Hitler, a film from Germany
Reacting to the attacks that his work raised in Germany, Syberberg used an expression that is important to remind: his film wasn’t so much about the historical character of Hitler, but about “Hitler in us”. Furthermore: according to the title, we are facing one “Hitler” who is also a “film” and a “film from Germany”. Cinema is living, like that, not as an illustrator of history, rather as a living object of that same history — all that, we must not forget, as if opera was invented by cinema itself.
Near Death
He was there. He really was there. That’s the main message of the work of Wiseman — and he knows that being there is a moral and political way of developing the art of seeing. Even when, as it happens here, he is observing the daily routines of the Beth Israel Hospital, in Boston, where everybody — patients, doctors, all the staff — must deal with terminal illness. Amazing feat: to show all that is also a radical way of celebrate the value of words. I speak, therefore I am.
Goodbye to Language
After having experienced the three dimensions in “3x3D” (2013), the work of Godard led to this “goodbye”. Here, 3D is a double sign: pessimism about the survival of a classic desire of cinema; disenchantment facing the strain of all languages in a world of so many links and almost no communication. The result is an extreme, not extremist, experience trying to design the impossible layout of some kind of future to cinema. If cinema is really dying, this is the serene ghost of its rebirth.
Happy End
To the great book of our history, the young actress Fantine Harduin (born in 2005) stands as one of the heaviest characters of cinema in our 21st century. In a world where the over-saturation of communications happens (and manufactures) a systematic emptying of human relations, she is the messenger of the ultimate indifference learned with adults, redeemed in cruel adventures with cell phones.
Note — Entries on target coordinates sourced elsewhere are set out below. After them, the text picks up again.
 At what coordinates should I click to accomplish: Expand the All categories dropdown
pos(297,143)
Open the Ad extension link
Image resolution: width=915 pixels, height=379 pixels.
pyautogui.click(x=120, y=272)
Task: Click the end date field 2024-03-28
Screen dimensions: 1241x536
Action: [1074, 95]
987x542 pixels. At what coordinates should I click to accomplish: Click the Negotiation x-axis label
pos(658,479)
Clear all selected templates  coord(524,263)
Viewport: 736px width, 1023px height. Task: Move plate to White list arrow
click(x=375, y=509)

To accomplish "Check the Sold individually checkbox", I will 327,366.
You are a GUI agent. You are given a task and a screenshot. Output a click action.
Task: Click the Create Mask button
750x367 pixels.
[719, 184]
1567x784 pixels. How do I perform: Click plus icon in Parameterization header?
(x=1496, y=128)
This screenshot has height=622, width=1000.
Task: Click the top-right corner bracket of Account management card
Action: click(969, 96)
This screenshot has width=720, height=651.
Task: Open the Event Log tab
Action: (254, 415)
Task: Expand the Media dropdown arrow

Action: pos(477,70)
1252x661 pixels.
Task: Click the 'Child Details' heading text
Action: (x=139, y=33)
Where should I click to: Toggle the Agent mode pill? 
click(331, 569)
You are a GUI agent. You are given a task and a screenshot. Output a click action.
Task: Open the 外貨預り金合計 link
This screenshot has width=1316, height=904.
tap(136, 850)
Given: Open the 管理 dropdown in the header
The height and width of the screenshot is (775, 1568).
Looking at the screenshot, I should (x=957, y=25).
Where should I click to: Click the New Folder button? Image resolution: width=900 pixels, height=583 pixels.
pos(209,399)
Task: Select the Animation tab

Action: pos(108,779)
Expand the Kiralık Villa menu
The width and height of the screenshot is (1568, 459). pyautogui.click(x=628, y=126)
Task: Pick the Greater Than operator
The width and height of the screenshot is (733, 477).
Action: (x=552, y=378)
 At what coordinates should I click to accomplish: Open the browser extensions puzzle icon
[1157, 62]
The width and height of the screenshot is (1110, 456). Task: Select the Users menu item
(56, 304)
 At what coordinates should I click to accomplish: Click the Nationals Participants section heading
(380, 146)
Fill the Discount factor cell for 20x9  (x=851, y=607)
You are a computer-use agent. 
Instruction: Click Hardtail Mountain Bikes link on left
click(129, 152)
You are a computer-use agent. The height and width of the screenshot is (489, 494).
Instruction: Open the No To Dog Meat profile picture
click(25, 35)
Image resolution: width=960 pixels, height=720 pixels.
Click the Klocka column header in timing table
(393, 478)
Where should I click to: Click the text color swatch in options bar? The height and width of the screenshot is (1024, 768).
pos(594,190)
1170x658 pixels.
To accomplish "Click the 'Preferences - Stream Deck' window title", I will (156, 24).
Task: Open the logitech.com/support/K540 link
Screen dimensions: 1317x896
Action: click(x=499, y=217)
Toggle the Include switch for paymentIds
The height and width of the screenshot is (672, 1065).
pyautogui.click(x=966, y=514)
Haneke shoots all that as an apocalypse without divinity — but still, Fantine character is called Eve.
Further remarks
Trying to set some kind of historical approach of cinema (choosing a Top 10, for instance) is always connected to a concrete experience of spectator. My choices try to remember some films that left their wit in the history of cinema. There is a “before” and a “after” each one of those films. At list, there is for me, the spectator.